Il y avait de tout. En ce temps-là, les billes se distribuaient dans les établissements scolaires mêmes ; c’est dire que le jeu était clairement indiqué éducatif. Le football n’avait pas de pareil. Sur les cours de récréation, dans les espaces réduits du voisinage les ballons de toutes dimensions roulaient. Là où les moyens étaient faibles, des chaussettes remplies de chiffons faisaient l’affaire. Les plus coriaces tapaient dans les marmites vides quitte à se faire réprimander par nos parents pour la sauvegarde des semelles de nos chaussures.  Quant au volleyball, une ficelle ou un bout de corde servait de filet ; et voilà une galerie occupée pour un défilé de deux contre deux ou trois contre trois suivant l’espace disponible. Lorsque soufflait le vent, les cerfs-volants étaient à l’honneur. Les artistes mariaient les couleurs sur des cadres bien symétriques et cela grondait dans le ciel avec des « têtes » sur les deux bords. 
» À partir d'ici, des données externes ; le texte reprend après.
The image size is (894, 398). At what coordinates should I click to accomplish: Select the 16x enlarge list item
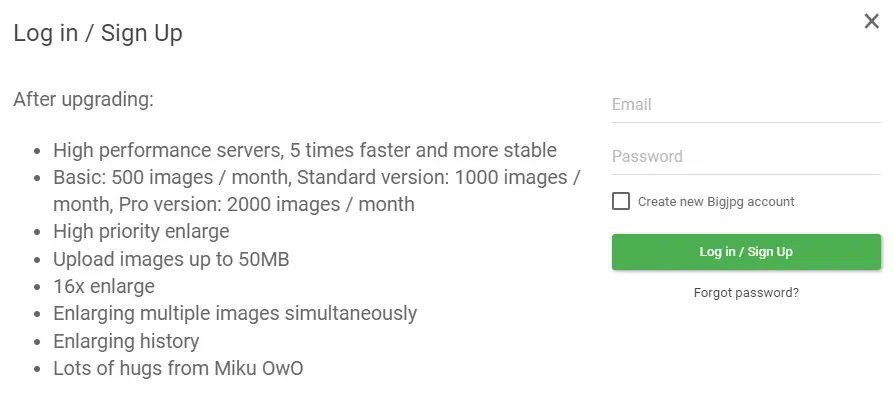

Dans la panoplie des distractions figuraient aussi les toupies qu’on allait lorgner chez madame Turgeau. Lorsqu’ on ne pouvait se les procurer, on coupait des branches d’arbres et on en façonnait à coups de machettes, ensuite on utilisait du papier à sabler pour les rendre lisses. La meurtrière compétition surnommée « mennen nan pok » était l’apanage des plus doués. Alors là, il fallait avoir du cœur, car la toupie victime devait subir les piqures appelées « mou »de tous les concurrents.
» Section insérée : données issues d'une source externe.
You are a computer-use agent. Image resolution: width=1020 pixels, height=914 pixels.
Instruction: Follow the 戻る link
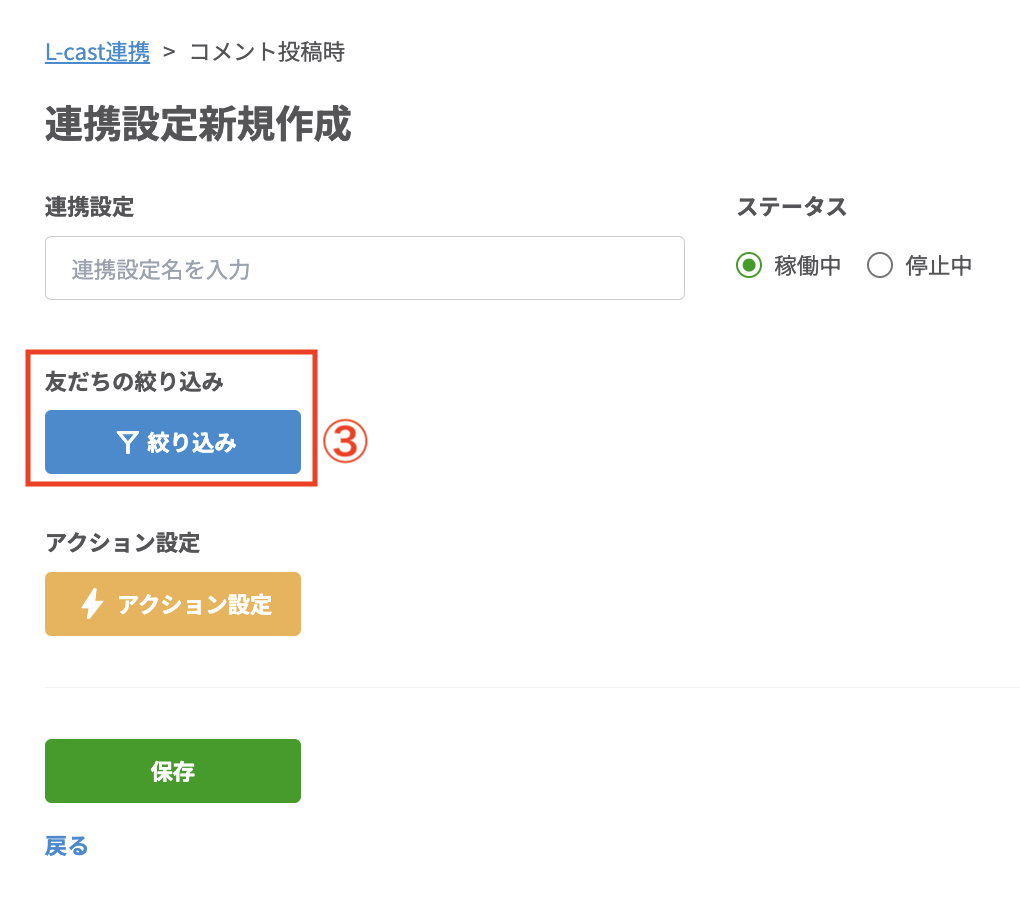(x=67, y=846)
On imitait aussi les mousquetaires armés d’épées  sinon de formes de fusil pour jouer au soldat marron. Toujours après une longue attente, les marrons surgissaient et surprenaient leurs adversaires obligés de remettre les armes. Rappelons les petits camions que l’on tirait avec tant de précaution prétendant qu’on était des chauffeurs chevronnés en imitant de la bouche le ronflement des moteurs comme si le péril était imminent. Je n’oublierai pas les cercles que l’on manœuvrait à l’aide d’un long guidon avec beaucoup de dextérité qu’on démontrait dans les coins réduits à la rasade des galeries derrière les poteaux. Il me faut mentionner les panzous, les « bay tout li » où l’on devait remettre, si on ‘avait pas dit à temps le mot de passe convenu, les petits amuse-gueules que nos parents nous refilaient entre les repas. 
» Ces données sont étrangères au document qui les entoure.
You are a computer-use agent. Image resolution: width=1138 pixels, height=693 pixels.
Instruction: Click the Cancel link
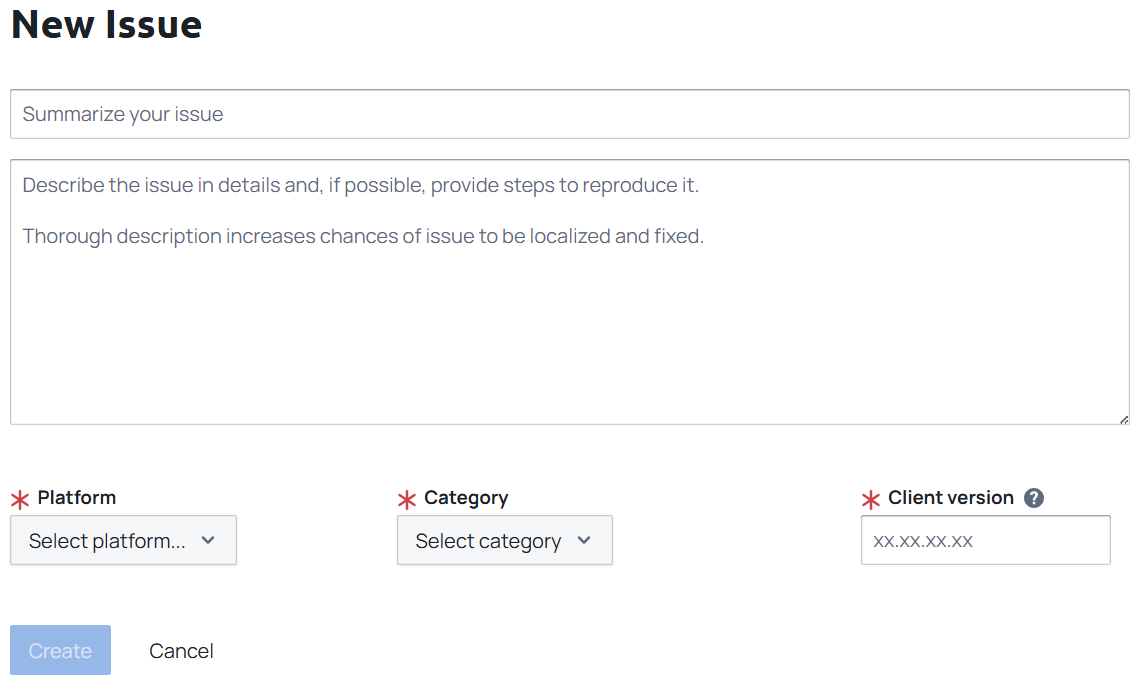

On se mêlait aussi aux filles dans les rondes, on sautait à la corde en demandant du vinaigre, trois coups doux, trois coups piqués.  On participait aux osselets. De plus on allait à la chasse lançant des clips, des flèches aux anolis (lézards), aux crapauds et aux oiseaux. Les crabes n’étaient pas exempts ; on fabriquait des boites et on leur tendait des pièges. Les poissons non plus n’étaient épargnés, on avait des hameçons et l’appât était à la portée de la main. Le soir venu enfin on écoutait et tirait des contes avant de sombrer dans un sommeil profond et réparateur.

C’était une pause rafraichissante avant de passer aux choses sérieuses, ah, que dis-je, aux choses de l’existence où l’âpreté de la vie a réduit sous silence tout ce que nos instituteurs nous ont inculqué sur les bancs de l’école. Qu’il est écœurant de coudre une belle robe et de la porter à l’ envers!